In summary, I've been a tech lead on a project for over a year now, and during that time I've worked almost exclusively with one developer, who is probably one of the worst I've ever worked with (writing really low-quality and often incorrect code, and a lack of understanding/care as to how and why), and doesn't seem capable of improving despite receiving lots of feedback and training.
The developer says that he's clear on his responsibilities, but that's not how I see it, because he continually doesn't fulfil them. I've fed this back to the project manager, my manager, and the developer's manager, explaining that it's significantly impacting the quality of the project (e.g., by creating loads of bugs and technical debt). Their response is non-committal and implies that it's my problem. But the way I see it is, I'm a technical lead on a project, I'm not this person's manager, and I feel like this person needs a managerial level of support.

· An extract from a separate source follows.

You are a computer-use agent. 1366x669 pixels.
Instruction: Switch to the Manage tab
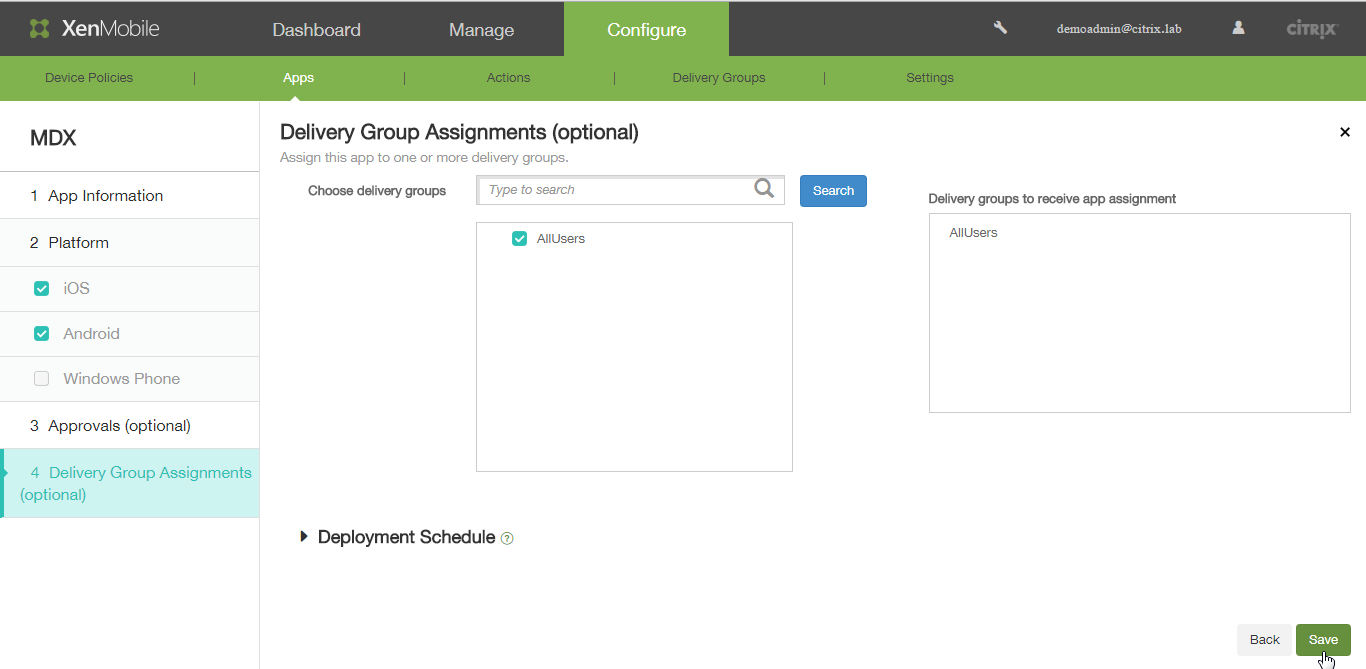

I'm now very tired and demotivated and have stopped caring as much, and have even started accepting code that I don't feel is suitable because I don't want to go through the same process of pointing out the same mistakes and bad practice as I was pointing out over a year ago. Of course I realise that 'logically' this is counter-productive, but I just don't have the energy to push back anymore. The endless cycle of pushing back just frustrates both of us and eventually one of us gives in.

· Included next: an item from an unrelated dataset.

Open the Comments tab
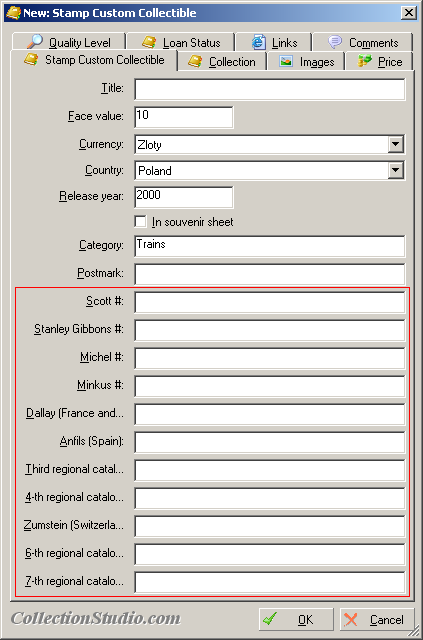 (x=363, y=42)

I think the long-term solution here is to find a new job, but until that happens, what are some options to mitigate this burnout? A few things I've tried:
- Ask for myself to be taken off the project: No, because we're short-staffed.
- Ask for a different developer: No, see above.
- Train and feed back to the developer: Has no effect, and believe me, I really have tried, I've put a lot of effort into this which is partly why it's so demotivating to still be in this position.
- Enhance our automated policies to highlight (and auto-fix where possible) some of the most common, easily-fixable mistakes, which has been good, but for things like code smells and general incorrectness, this isn't really automatable.